• Exercise details: Retype the records below exactly as they stand, omitting the pictures.

┄┄┄┄┄┄┄┄┄┄┄┄┄┄┄┄┄┄┄┄

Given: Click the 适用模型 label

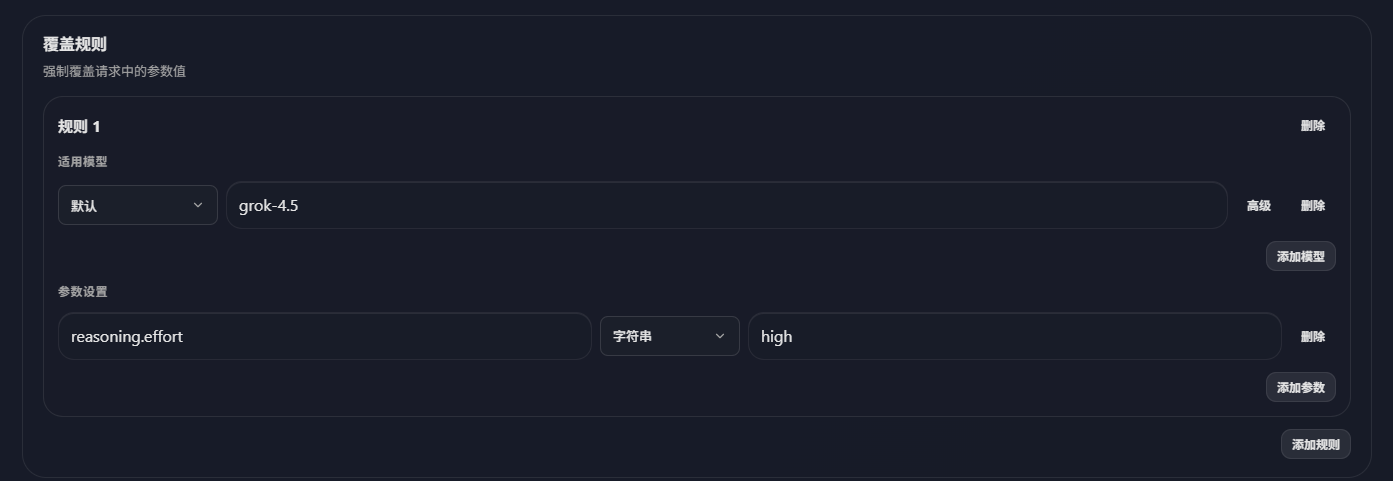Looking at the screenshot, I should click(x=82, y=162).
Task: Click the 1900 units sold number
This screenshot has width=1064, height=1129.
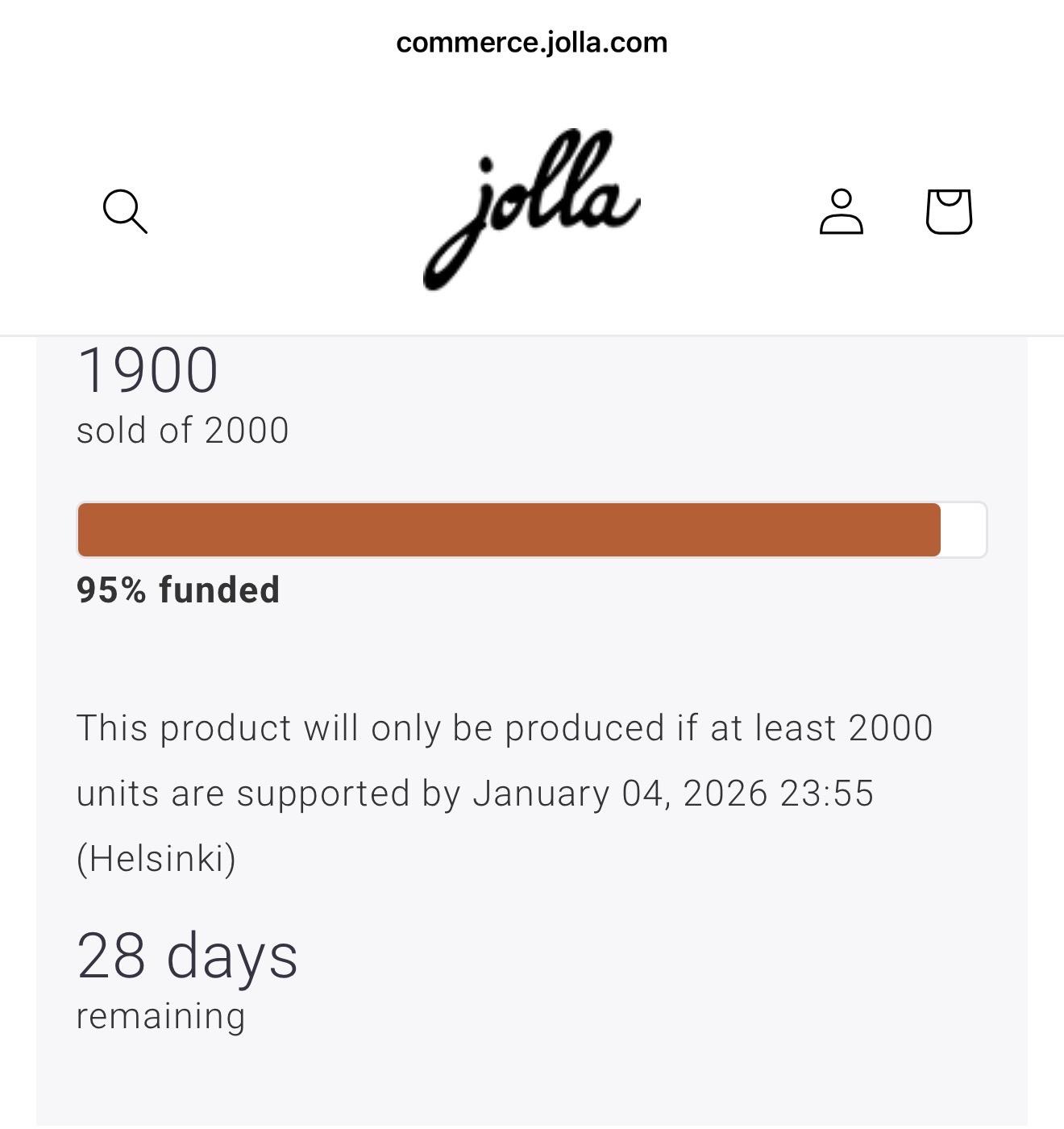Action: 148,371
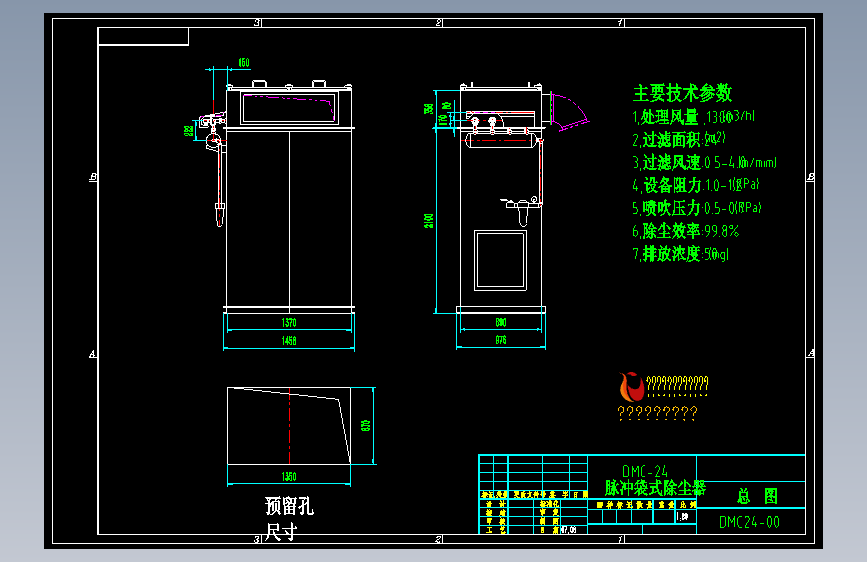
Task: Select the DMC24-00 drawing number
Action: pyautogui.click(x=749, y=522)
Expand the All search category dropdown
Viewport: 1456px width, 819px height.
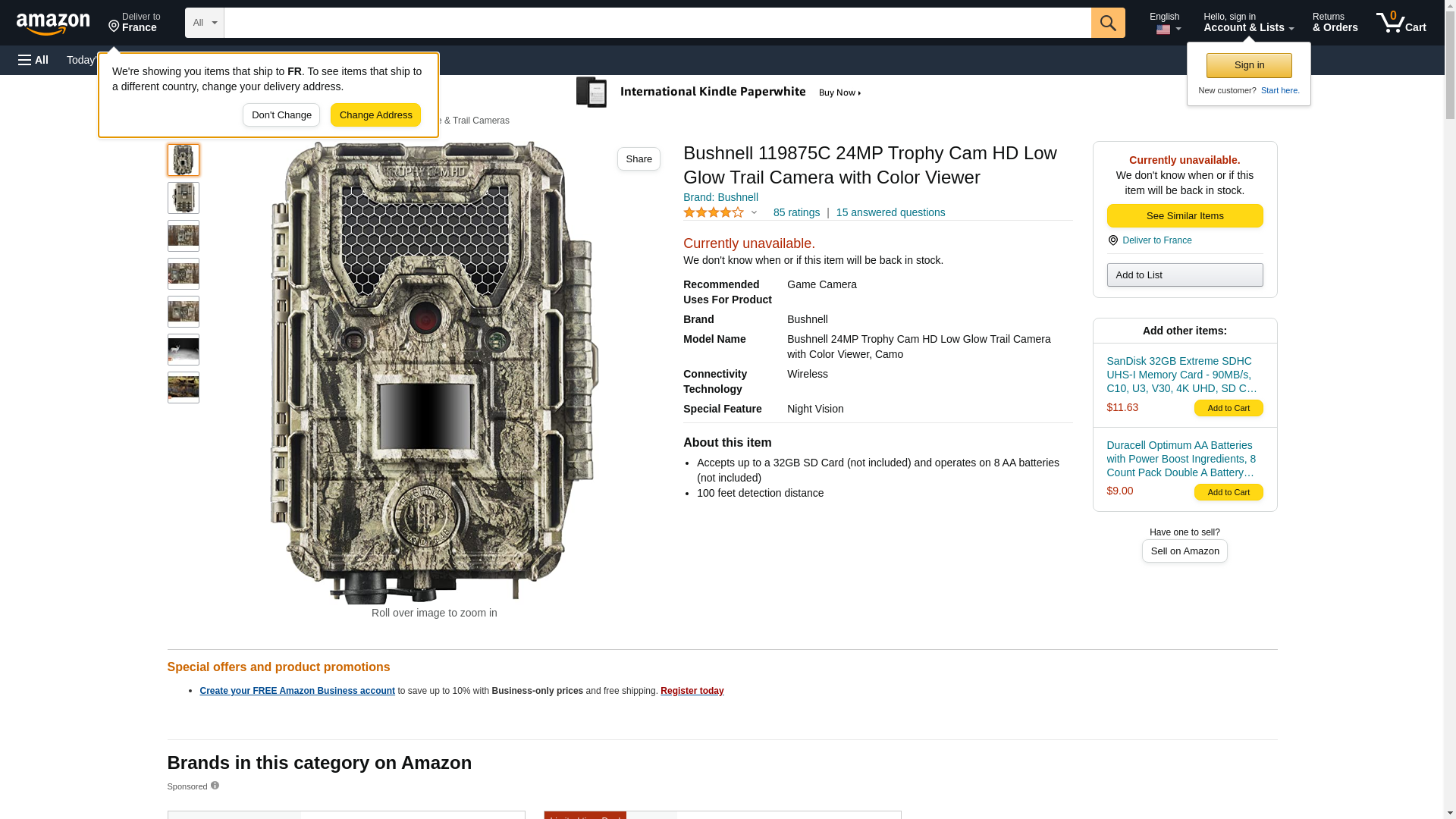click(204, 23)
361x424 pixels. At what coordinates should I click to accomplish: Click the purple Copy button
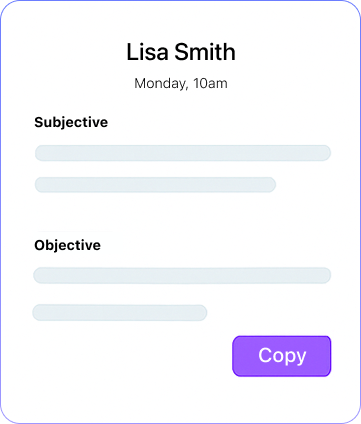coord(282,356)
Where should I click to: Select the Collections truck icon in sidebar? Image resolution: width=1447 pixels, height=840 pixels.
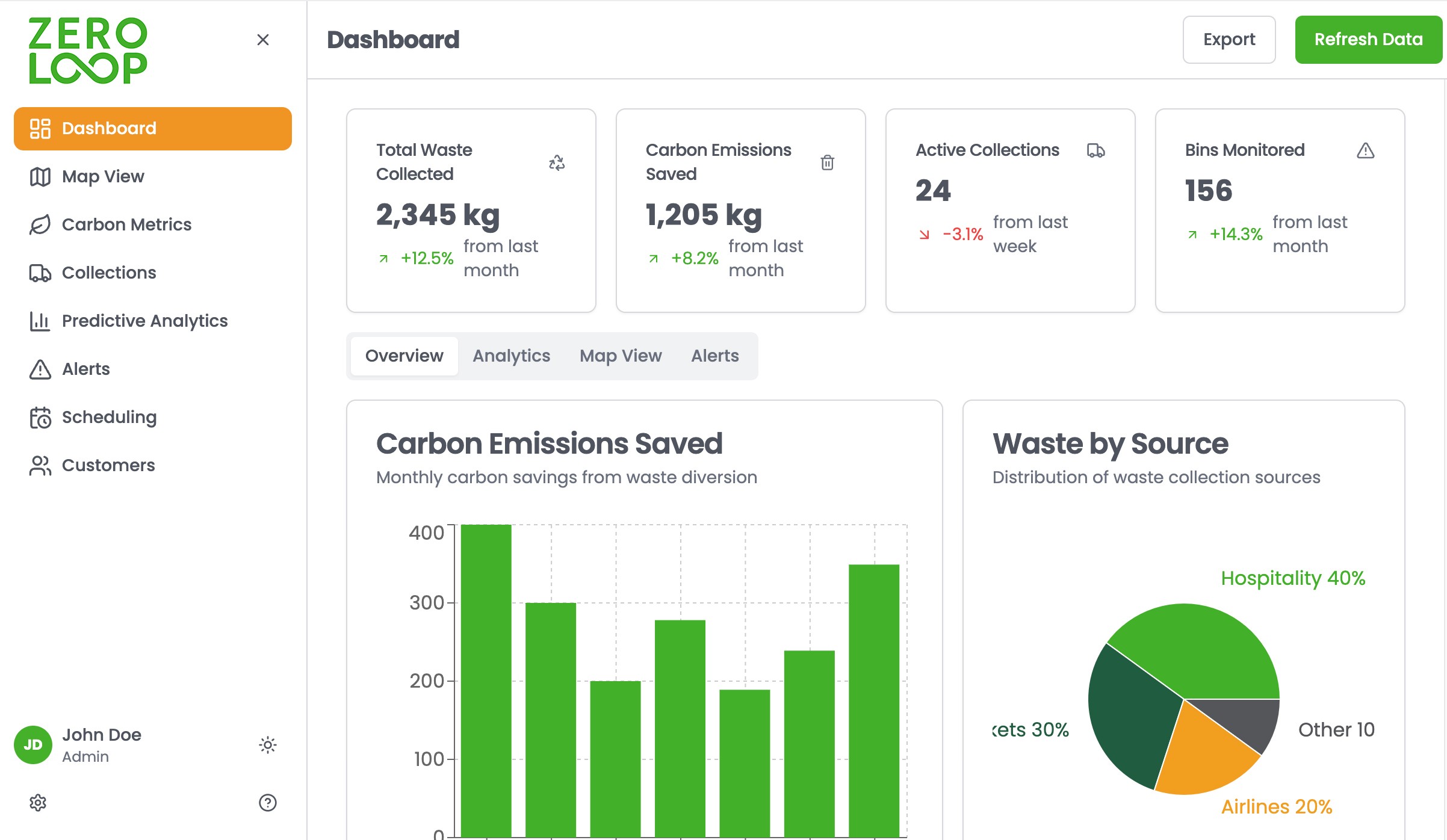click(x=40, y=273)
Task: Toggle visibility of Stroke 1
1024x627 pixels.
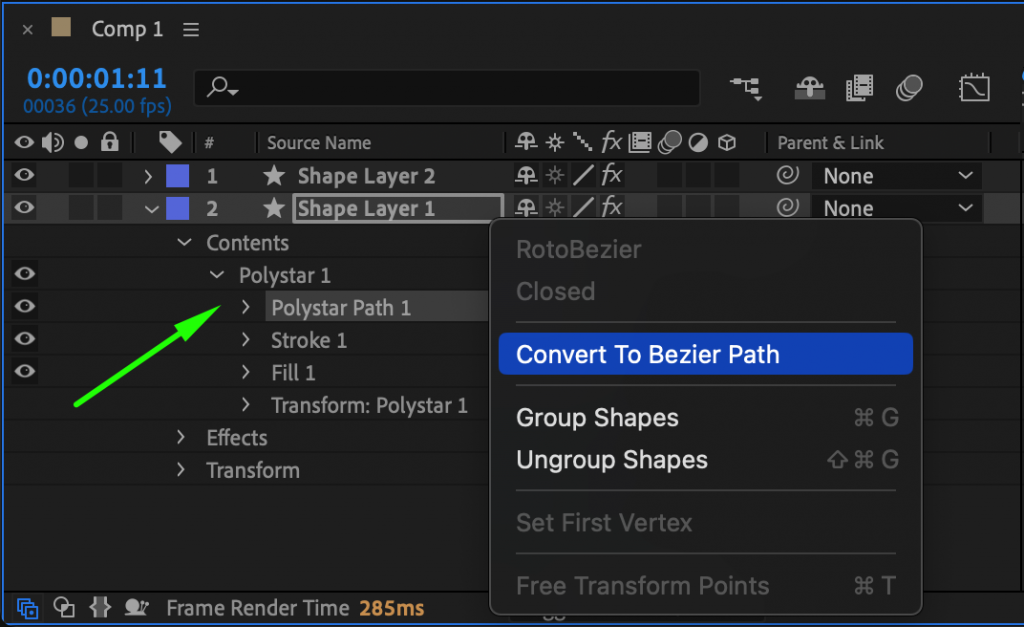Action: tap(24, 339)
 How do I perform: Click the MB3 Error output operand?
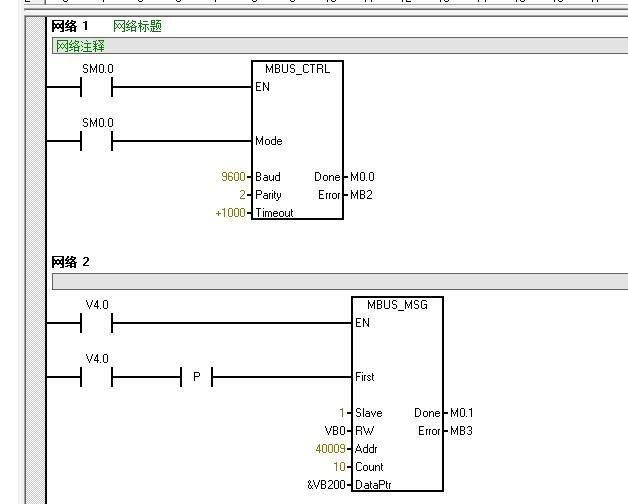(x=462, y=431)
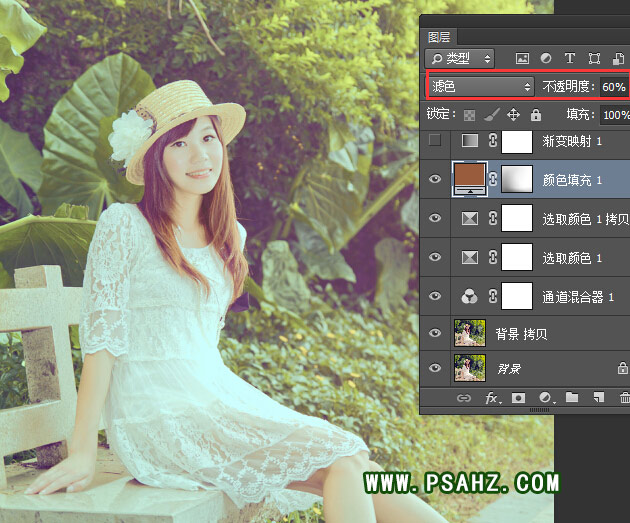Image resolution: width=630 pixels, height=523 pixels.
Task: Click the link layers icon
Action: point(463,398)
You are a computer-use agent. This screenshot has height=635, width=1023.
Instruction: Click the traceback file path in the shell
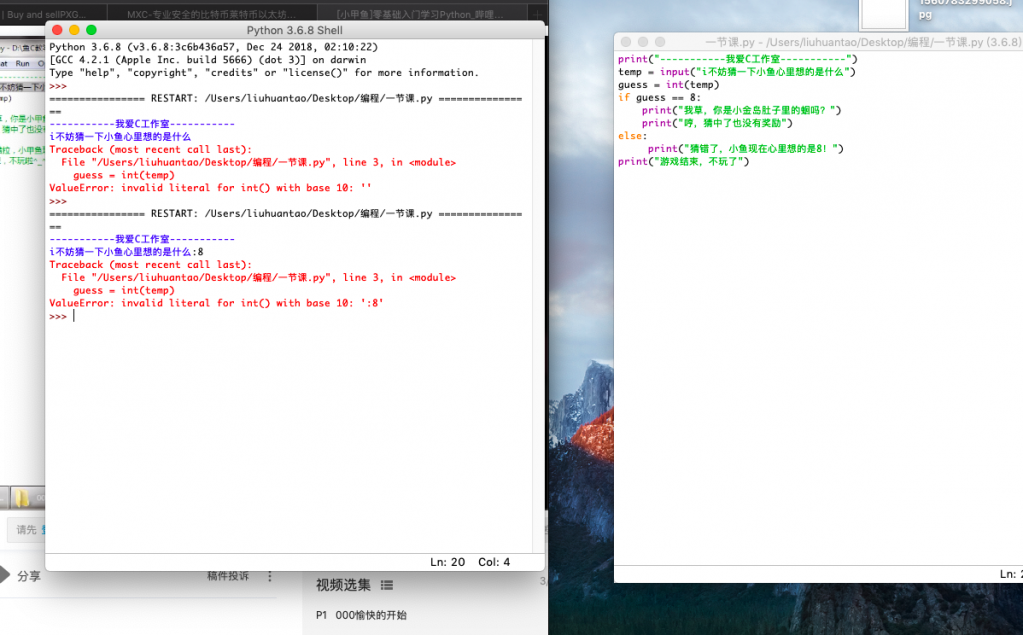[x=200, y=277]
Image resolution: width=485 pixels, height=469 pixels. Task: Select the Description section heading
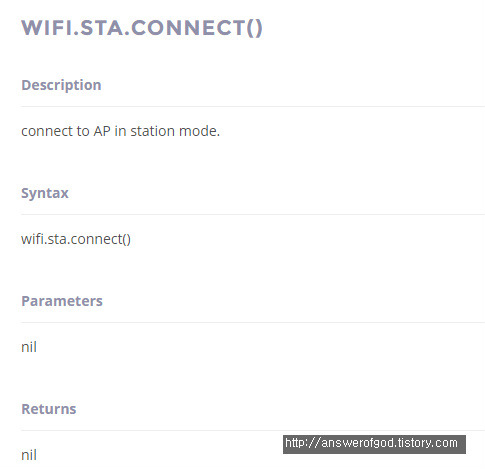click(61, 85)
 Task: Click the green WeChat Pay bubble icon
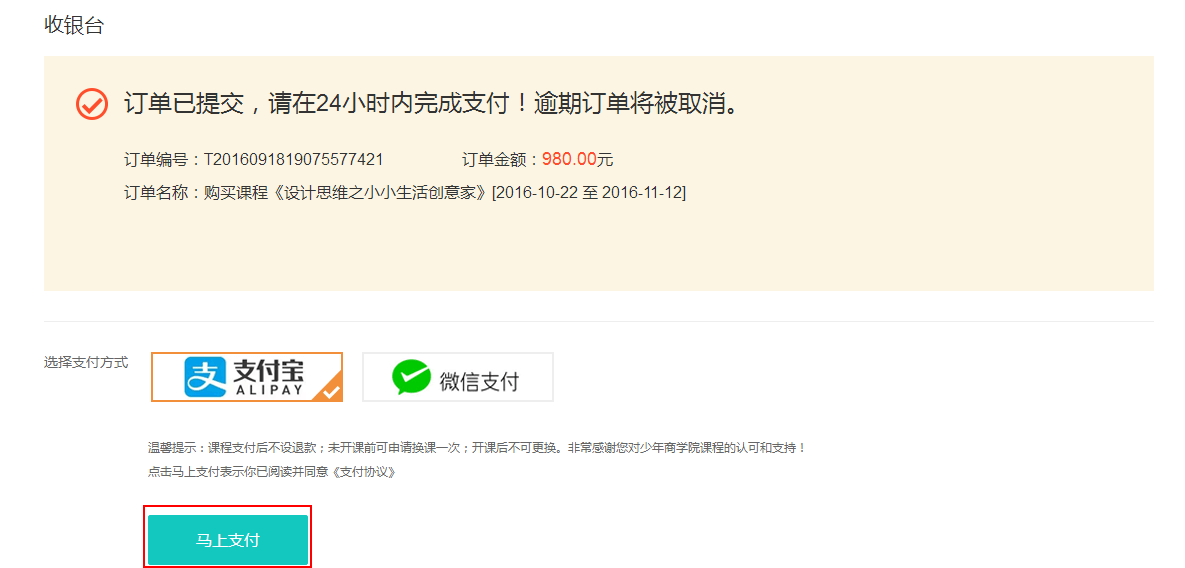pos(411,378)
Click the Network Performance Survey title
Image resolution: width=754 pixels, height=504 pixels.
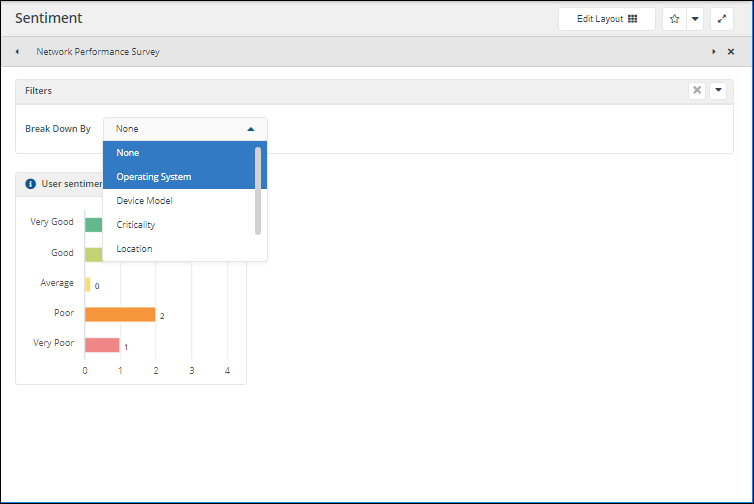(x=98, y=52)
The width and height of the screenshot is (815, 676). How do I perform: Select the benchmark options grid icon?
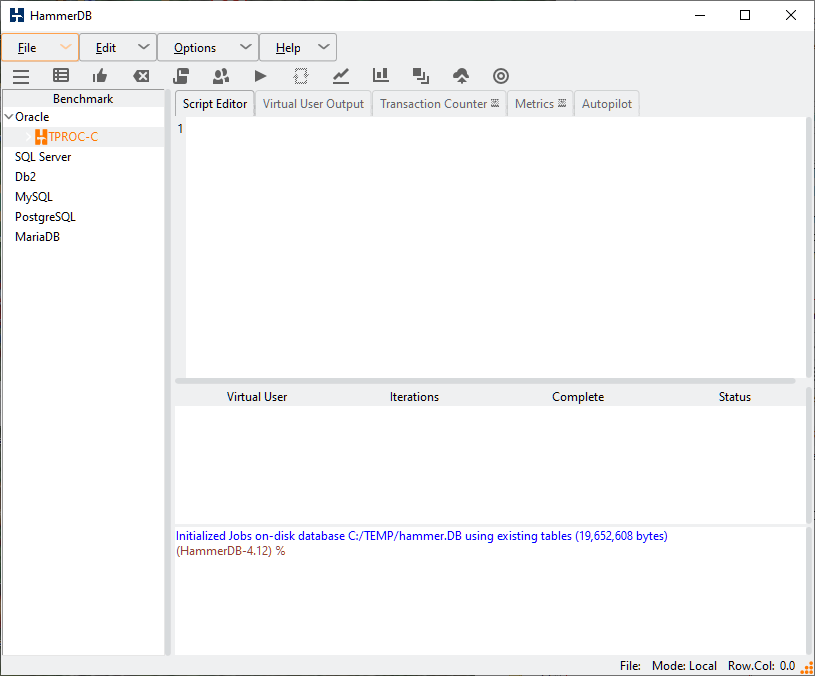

┄┄┄┄┄┄┄┄┄┄┄┄┄┄┄┄┄┄┄┄

• Response box:
Given: Click the 适用模型 label

Looking at the screenshot, I should click(x=82, y=162).
Task: Click the 1900 units sold number
This screenshot has width=1064, height=1129.
Action: 148,371
Task: Select the DMC24-00 drawing number
Action: pyautogui.click(x=749, y=522)
Expand the All search category dropdown
Viewport: 1456px width, 819px height.
click(204, 23)
361x424 pixels. At what coordinates should I click to accomplish: Click the purple Copy button
coord(282,356)
Where should I click to: Select the Collections truck icon in sidebar? Image resolution: width=1447 pixels, height=840 pixels.
click(x=40, y=273)
Task: Toggle visibility of Stroke 1
1024x627 pixels.
Action: tap(24, 339)
 How do I perform: Click the MB3 Error output operand?
(x=462, y=431)
Image resolution: width=630 pixels, height=523 pixels.
Task: Click the link layers icon
Action: point(463,398)
You are a computer-use agent. This screenshot has height=635, width=1023.
Instruction: Click the traceback file path in the shell
[x=200, y=277]
Image resolution: width=485 pixels, height=469 pixels. Task: Select the Description section heading
click(61, 85)
 Task: Click the green WeChat Pay bubble icon
pos(411,378)
Click the Network Performance Survey title
Image resolution: width=754 pixels, height=504 pixels.
(x=98, y=52)
The width and height of the screenshot is (815, 676). How do I perform: Select the benchmark options grid icon?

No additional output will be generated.